Mais le plateau est aussi lieu d’inspiration et d’appropriation pour d’autres générations d’écrivains. Ainsi Mathieu Riboulet écrit-il dans Quelqu’un s’approche (Éditions Maurice Nadeau, 2000) : “… le surgissement tranquille de la masse trapue de la montagne limousine, à nos pieds, dans un lointain soudain proche, avec, comme seul moyen de distinguer la terre du ciel souvent bas, la ligne à peine ondulée, légèrement surélevée, de ce plateau de Millevaches sur le piémont duquel nous allions nous nicher, et sur lequel nous ne nous hissions que rarement, comme une récompense qui valait tous les sacrifices.“ Être sur le plateau est aussi une récompense. Ainsi la limousine d’adoption Marie-Noëlle Agniau lui consacre-t-elle plusieurs textes. Après la vision de Millet ou de Bergounioux, c’est pour elle “le renouvellement instantané de ce que nous sommes, ici la pensée ne pense plus et c’est avec joie qu’elle s’abrutit sur le plateau du vent. Ici, je suis changée…“ Et c’est ici qu’elle se sent terrienne : “Un point particulier de l’espace. Un plateau de bruyères. Une lande. Des vents. Des éoliennes.“
Aujourd’hui, des auteurs de polars ou de thrillers noirs s’emparent à leur tour des lieux. Serge Vacher, malheureusement disparu, qui écrivit en 2010 Lo Cro do Diable (Après la lune), dont le plateau est le décor d’une enquête sur fond de stockage de déchets nucléaires. Il évoque à son tour le vent qui y prend ses aises : “Tout, sur ces landes, le savait. Les feuillus isolés, majestueux quand même, pathétiques dans leur volonté de rester debout ; les sapins, plus finauds, ramassés en forêts compactes, qui sacrifiaient les éléments extérieurs ; les herbes folles courbant la tige sans jamais casser ; les ruisseaux qui se faufilaient entre les rochers affleurant la terre.“ Mais surtout, un grand écrivain, Franck Bouysse, a livré un magnifique Plateau (La Manufacture de livres, 2016), qui sait dire à la fois l’épaisseur de personnages ancrés ou échoués sur Millevaches et tisser un texte lyrique admirable. À nouveau la lande, les herbes, les fleurs et les animaux, les arbres, les ciels et l’eau, à la fois ce plateau si singulier pourtant métaphore de l’universel.

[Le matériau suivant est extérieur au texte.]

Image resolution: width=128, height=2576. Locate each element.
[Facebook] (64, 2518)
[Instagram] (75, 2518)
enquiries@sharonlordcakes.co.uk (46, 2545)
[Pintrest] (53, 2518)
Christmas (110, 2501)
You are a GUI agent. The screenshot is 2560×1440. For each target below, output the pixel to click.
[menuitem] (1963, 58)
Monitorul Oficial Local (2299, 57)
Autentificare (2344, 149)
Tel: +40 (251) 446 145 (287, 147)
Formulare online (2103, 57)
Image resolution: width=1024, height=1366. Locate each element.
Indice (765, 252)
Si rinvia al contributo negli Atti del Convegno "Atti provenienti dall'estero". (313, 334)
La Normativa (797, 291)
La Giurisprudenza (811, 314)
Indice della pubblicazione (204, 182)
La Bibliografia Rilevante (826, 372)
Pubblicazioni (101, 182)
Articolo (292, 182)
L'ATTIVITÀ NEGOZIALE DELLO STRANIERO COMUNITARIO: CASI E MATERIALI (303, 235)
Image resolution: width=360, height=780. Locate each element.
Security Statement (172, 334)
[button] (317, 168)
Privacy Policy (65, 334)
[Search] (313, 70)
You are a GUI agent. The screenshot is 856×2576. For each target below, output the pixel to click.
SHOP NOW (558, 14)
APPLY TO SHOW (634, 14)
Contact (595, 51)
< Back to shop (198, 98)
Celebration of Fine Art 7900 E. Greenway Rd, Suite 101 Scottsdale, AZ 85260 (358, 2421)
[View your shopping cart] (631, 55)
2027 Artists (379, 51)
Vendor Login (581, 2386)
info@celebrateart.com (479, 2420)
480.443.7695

Car elle est ici, la force inspiratrice du plateau de Millevaches pour les écrivains que nous sommes. Du granit dur, les bâtisseurs d’églises romanes ont fait des chefs-d’œuvre. Et du vent qui balaie les hauteurs, des ciels changeants, les poètes et les écrivains ont su faire des textes et des livres essentiels.